#### Exercise instructions:
The complete listing goes into the output exactly, without its pictures.

____

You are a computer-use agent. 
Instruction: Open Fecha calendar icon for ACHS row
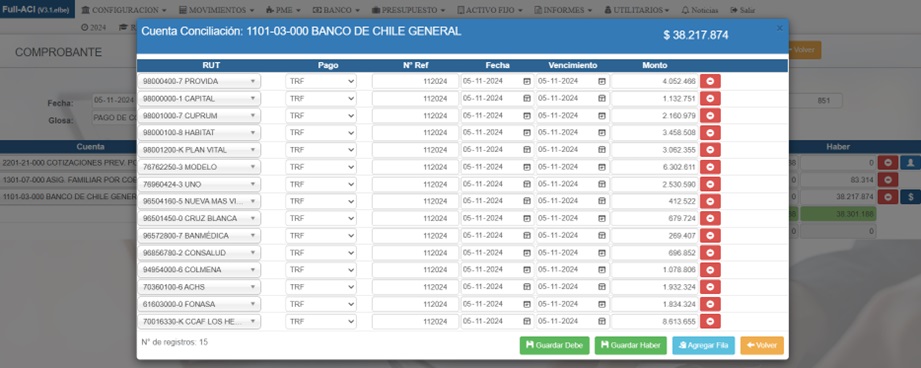[x=527, y=287]
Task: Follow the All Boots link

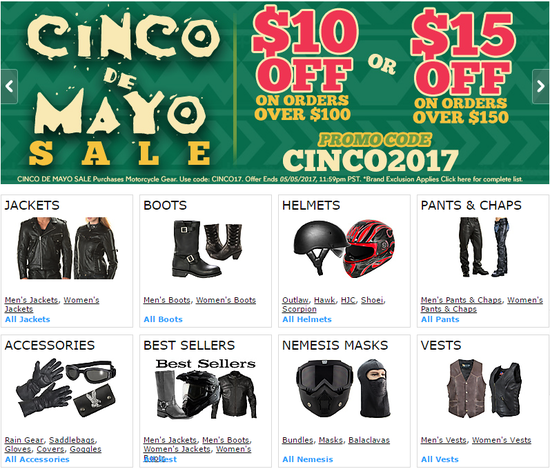Action: click(x=163, y=319)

____

#### Solution to this problem:
You are a computer-use agent. 
Instruction: Open Fecha calendar icon for ACHS row
[x=527, y=287]
Task: Follow the All Boots link

Action: click(x=163, y=319)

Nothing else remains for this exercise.